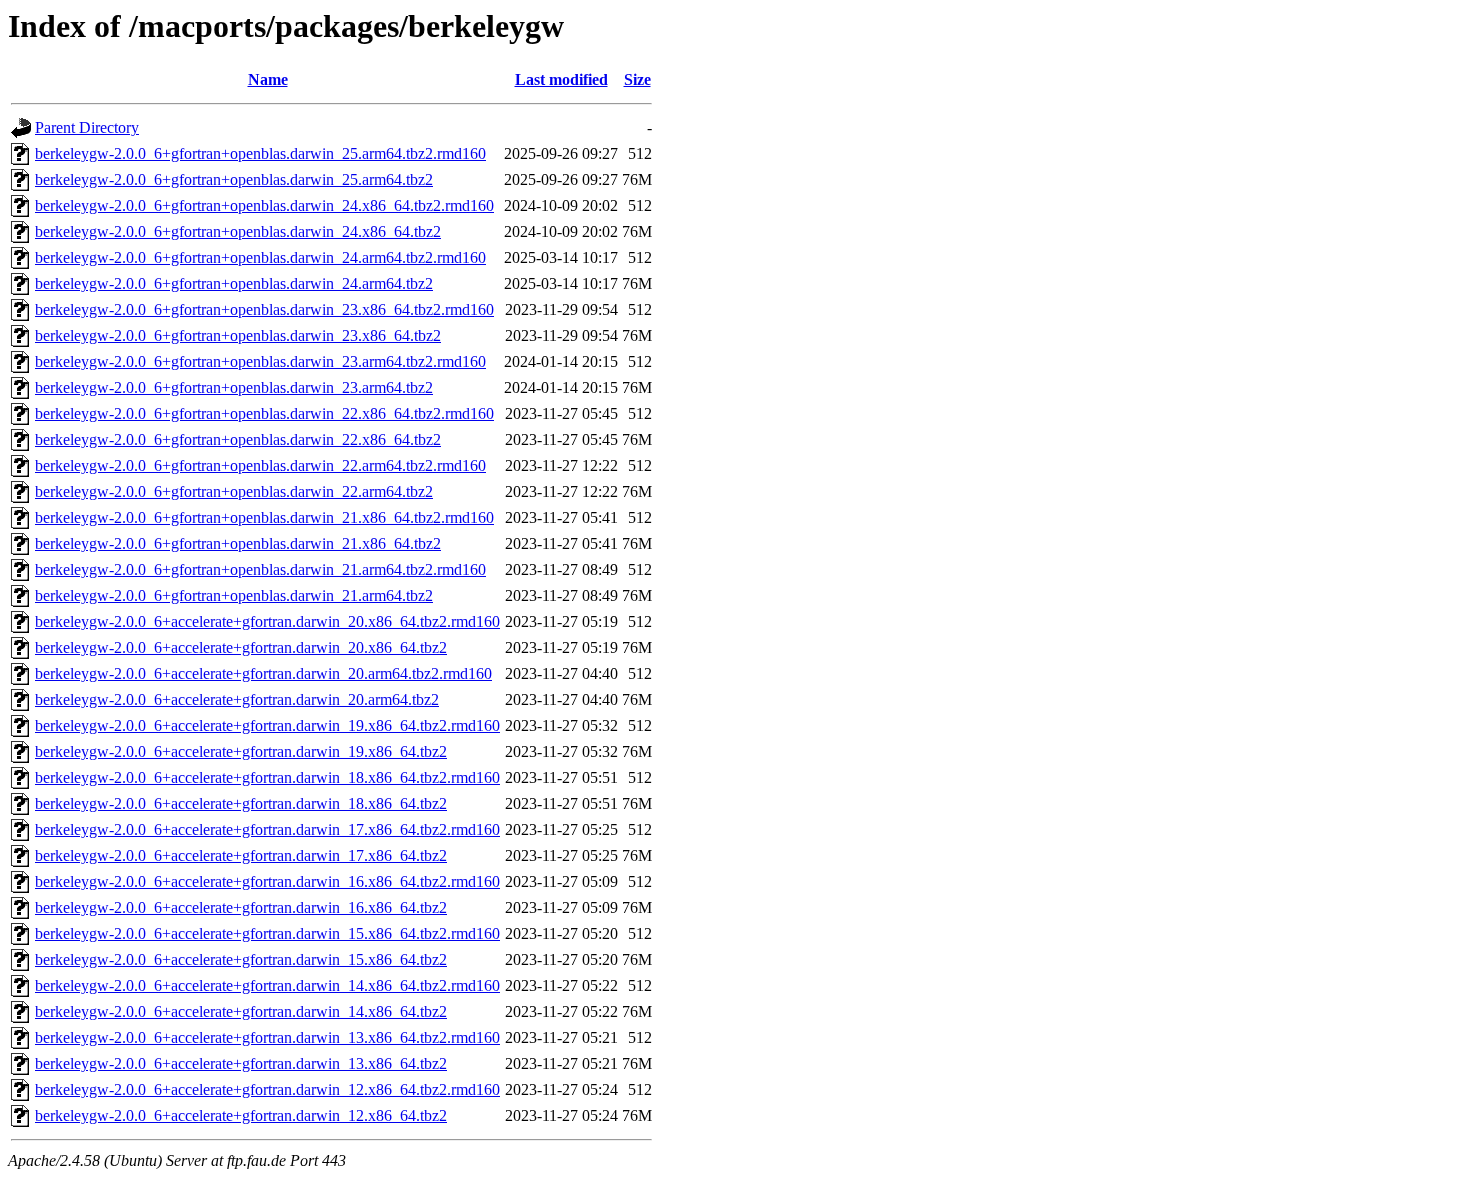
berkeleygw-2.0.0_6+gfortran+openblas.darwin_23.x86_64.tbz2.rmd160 (264, 309)
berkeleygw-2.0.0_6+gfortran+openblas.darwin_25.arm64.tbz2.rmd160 (260, 153)
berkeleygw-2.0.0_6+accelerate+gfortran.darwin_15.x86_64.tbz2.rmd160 (267, 933)
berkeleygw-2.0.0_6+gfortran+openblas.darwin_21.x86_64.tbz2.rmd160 (264, 517)
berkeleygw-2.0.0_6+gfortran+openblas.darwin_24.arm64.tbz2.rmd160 (260, 257)
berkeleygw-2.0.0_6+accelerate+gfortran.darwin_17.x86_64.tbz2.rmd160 (267, 829)
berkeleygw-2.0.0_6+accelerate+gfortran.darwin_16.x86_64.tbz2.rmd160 (267, 881)
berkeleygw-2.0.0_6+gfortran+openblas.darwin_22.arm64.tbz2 (234, 491)
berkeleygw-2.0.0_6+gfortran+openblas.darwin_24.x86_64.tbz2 (238, 231)
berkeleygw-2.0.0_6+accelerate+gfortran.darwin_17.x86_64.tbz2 (241, 855)
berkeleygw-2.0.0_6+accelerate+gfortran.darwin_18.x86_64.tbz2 (241, 803)
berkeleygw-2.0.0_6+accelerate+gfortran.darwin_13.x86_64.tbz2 (241, 1063)
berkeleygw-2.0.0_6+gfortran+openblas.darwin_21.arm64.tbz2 (234, 595)
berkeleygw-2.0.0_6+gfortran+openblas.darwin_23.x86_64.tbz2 (238, 335)
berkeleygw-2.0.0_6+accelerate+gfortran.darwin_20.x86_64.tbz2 (241, 647)
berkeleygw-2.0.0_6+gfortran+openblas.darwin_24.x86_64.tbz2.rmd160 (264, 205)
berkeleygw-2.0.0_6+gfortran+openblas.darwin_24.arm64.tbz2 (234, 283)
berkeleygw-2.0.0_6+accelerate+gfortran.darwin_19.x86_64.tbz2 (241, 751)
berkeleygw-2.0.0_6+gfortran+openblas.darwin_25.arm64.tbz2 (234, 179)
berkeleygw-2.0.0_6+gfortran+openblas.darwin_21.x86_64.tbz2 (238, 543)
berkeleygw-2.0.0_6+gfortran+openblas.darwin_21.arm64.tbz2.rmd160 (260, 569)
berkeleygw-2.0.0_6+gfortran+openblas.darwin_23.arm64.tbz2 (234, 387)
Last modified (561, 79)
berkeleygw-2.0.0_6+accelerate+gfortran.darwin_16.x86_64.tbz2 (241, 907)
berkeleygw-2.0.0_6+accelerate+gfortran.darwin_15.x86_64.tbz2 (241, 959)
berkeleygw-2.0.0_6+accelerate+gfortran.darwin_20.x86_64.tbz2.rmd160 (267, 621)
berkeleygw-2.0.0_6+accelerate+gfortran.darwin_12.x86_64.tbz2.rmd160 (267, 1089)
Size (637, 79)
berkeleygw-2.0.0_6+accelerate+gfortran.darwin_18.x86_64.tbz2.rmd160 (267, 777)
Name (268, 79)
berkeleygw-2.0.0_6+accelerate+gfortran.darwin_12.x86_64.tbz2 (241, 1115)
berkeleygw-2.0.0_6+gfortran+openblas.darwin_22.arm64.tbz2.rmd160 (260, 465)
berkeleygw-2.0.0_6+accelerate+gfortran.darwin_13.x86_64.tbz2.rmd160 (267, 1037)
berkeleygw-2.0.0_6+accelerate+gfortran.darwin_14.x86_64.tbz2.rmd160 (267, 985)
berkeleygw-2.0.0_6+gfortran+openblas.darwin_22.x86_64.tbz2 (238, 439)
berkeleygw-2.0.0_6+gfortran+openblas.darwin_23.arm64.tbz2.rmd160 (260, 361)
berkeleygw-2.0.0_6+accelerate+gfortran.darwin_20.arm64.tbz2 (237, 699)
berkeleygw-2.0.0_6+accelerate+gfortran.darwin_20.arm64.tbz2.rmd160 (263, 673)
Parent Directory (87, 127)
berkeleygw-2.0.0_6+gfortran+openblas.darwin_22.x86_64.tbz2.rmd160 (264, 413)
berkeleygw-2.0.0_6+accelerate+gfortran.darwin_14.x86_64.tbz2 (241, 1011)
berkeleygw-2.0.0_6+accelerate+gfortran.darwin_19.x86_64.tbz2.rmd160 (267, 725)
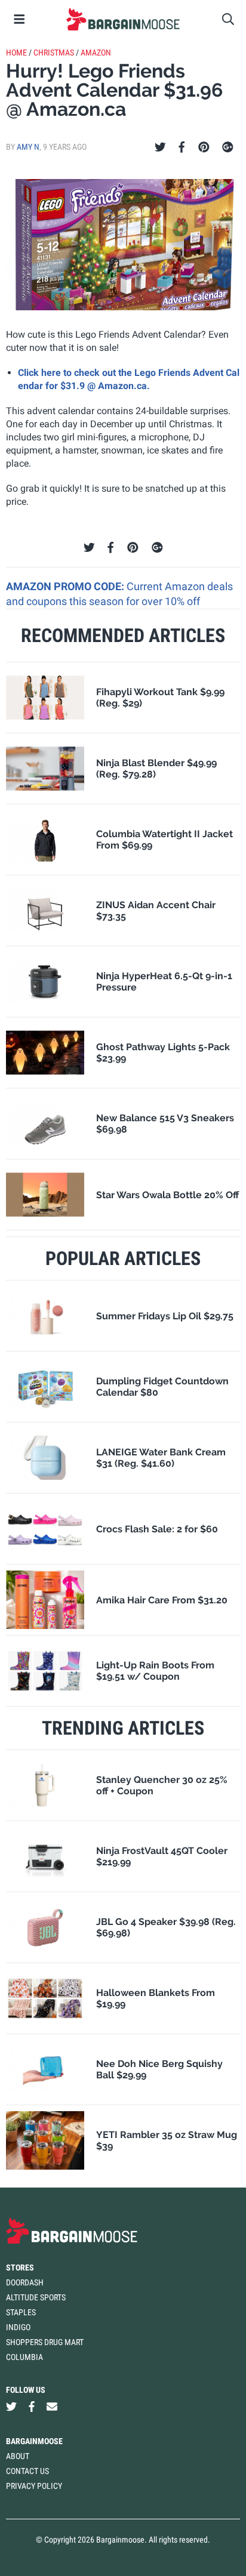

■ **What you are asked to do**: Copy each line of the records above without change, but do not include any picture.

■ **Task result**:
berkeleygw-2.0.0_6+gfortran+openblas.darwin_23.x86_64.tbz2.rmd160 (264, 309)
berkeleygw-2.0.0_6+gfortran+openblas.darwin_25.arm64.tbz2.rmd160 (260, 153)
berkeleygw-2.0.0_6+accelerate+gfortran.darwin_15.x86_64.tbz2.rmd160 (267, 933)
berkeleygw-2.0.0_6+gfortran+openblas.darwin_21.x86_64.tbz2.rmd160 (264, 517)
berkeleygw-2.0.0_6+gfortran+openblas.darwin_24.arm64.tbz2.rmd160 (260, 257)
berkeleygw-2.0.0_6+accelerate+gfortran.darwin_17.x86_64.tbz2.rmd160 (267, 829)
berkeleygw-2.0.0_6+accelerate+gfortran.darwin_16.x86_64.tbz2.rmd160 (267, 881)
berkeleygw-2.0.0_6+gfortran+openblas.darwin_22.arm64.tbz2 (234, 491)
berkeleygw-2.0.0_6+gfortran+openblas.darwin_24.x86_64.tbz2 (238, 231)
berkeleygw-2.0.0_6+accelerate+gfortran.darwin_17.x86_64.tbz2 (241, 855)
berkeleygw-2.0.0_6+accelerate+gfortran.darwin_18.x86_64.tbz2 (241, 803)
berkeleygw-2.0.0_6+accelerate+gfortran.darwin_13.x86_64.tbz2 (241, 1063)
berkeleygw-2.0.0_6+gfortran+openblas.darwin_21.arm64.tbz2 (234, 595)
berkeleygw-2.0.0_6+gfortran+openblas.darwin_23.x86_64.tbz2 (238, 335)
berkeleygw-2.0.0_6+accelerate+gfortran.darwin_20.x86_64.tbz2 (241, 647)
berkeleygw-2.0.0_6+gfortran+openblas.darwin_24.x86_64.tbz2.rmd160 (264, 205)
berkeleygw-2.0.0_6+gfortran+openblas.darwin_24.arm64.tbz2 (234, 283)
berkeleygw-2.0.0_6+accelerate+gfortran.darwin_19.x86_64.tbz2 (241, 751)
berkeleygw-2.0.0_6+gfortran+openblas.darwin_25.arm64.tbz2 (234, 179)
berkeleygw-2.0.0_6+gfortran+openblas.darwin_21.x86_64.tbz2 (238, 543)
berkeleygw-2.0.0_6+gfortran+openblas.darwin_21.arm64.tbz2.rmd160 (260, 569)
berkeleygw-2.0.0_6+gfortran+openblas.darwin_23.arm64.tbz2 (234, 387)
Last modified (561, 79)
berkeleygw-2.0.0_6+accelerate+gfortran.darwin_16.x86_64.tbz2 (241, 907)
berkeleygw-2.0.0_6+accelerate+gfortran.darwin_15.x86_64.tbz2 (241, 959)
berkeleygw-2.0.0_6+accelerate+gfortran.darwin_20.x86_64.tbz2.rmd160 (267, 621)
berkeleygw-2.0.0_6+accelerate+gfortran.darwin_12.x86_64.tbz2.rmd160 (267, 1089)
Size (637, 79)
berkeleygw-2.0.0_6+accelerate+gfortran.darwin_18.x86_64.tbz2.rmd160 (267, 777)
Name (268, 79)
berkeleygw-2.0.0_6+accelerate+gfortran.darwin_12.x86_64.tbz2 (241, 1115)
berkeleygw-2.0.0_6+gfortran+openblas.darwin_22.arm64.tbz2.rmd160 (260, 465)
berkeleygw-2.0.0_6+accelerate+gfortran.darwin_13.x86_64.tbz2.rmd160 (267, 1037)
berkeleygw-2.0.0_6+accelerate+gfortran.darwin_14.x86_64.tbz2.rmd160 (267, 985)
berkeleygw-2.0.0_6+gfortran+openblas.darwin_22.x86_64.tbz2 (238, 439)
berkeleygw-2.0.0_6+gfortran+openblas.darwin_23.arm64.tbz2.rmd160 (260, 361)
berkeleygw-2.0.0_6+accelerate+gfortran.darwin_20.arm64.tbz2 (237, 699)
berkeleygw-2.0.0_6+accelerate+gfortran.darwin_20.arm64.tbz2.rmd160 (263, 673)
Parent Directory (87, 127)
berkeleygw-2.0.0_6+gfortran+openblas.darwin_22.x86_64.tbz2.rmd160 (264, 413)
berkeleygw-2.0.0_6+accelerate+gfortran.darwin_14.x86_64.tbz2 (241, 1011)
berkeleygw-2.0.0_6+accelerate+gfortran.darwin_19.x86_64.tbz2.rmd160 (267, 725)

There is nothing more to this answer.